7 hours ago, Integrity said:

My favorite bit of gaming journalism ever published salutes the 7/10 action game, where everything goes by breezily and frictionlessly and you just have a good time for eight to ten hours,

Michael "Swimming in Sevens" Huber of the Easy Allies is another champion of the ideal. A 7 is a 10/10 to the right person in the right mood. Hard to say to what degree the meme was immortalized before that article was written, but it definitely dates back to the GameTrailers days. The Easy Allies are the only outlet I can think of with Best Seven as a category for their end of year awards show.

1 hour ago, Integrity said:

Other franchises would get in on this, and it would become the only criticism I have with no possible defense of the Wolfenstein reboots. Wolfenstein: The Old Blood is a fantastic game that is sullied by the fact that a major part of it is sneaking around and shanking dogs with a rusty chunk of rebar in first person, and I fully believe that the sole recipient of blame for this is Call of Duty: Modern Warfare.

The Wolfenstein dogs are robot fascist dogs. And don't tell me dogs can't be Nazis when their defining personality trait is Unquestioning Loyalty. And dog lovers assure me that dogs always know when humans deserve a chomp. The only way for Evil to triumph is for Good Boys to do nothing. That's a MW death quote, right?

━━━━━━━━━━━━━━━━

Work to complete:
Print the forum post about action games word for word, starting at "The Wolfenstein dogs" and ending at "death quote, right?".

Dataset content:
━━━━━━━━━━━━━━━━

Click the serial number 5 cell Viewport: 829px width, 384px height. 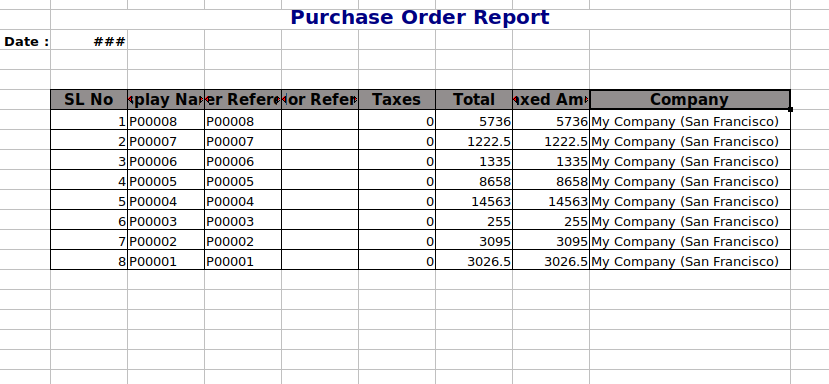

━━━━━━━━━━━━━━━━

Result of this exercise:
The Wolfenstein dogs are robot fascist dogs. And don't tell me dogs can't be Nazis when their defining personality trait is Unquestioning Loyalty. And dog lovers assure me that dogs always know when humans deserve a chomp. The only way for Evil to triumph is for Good Boys to do nothing. That's a MW death quote, right?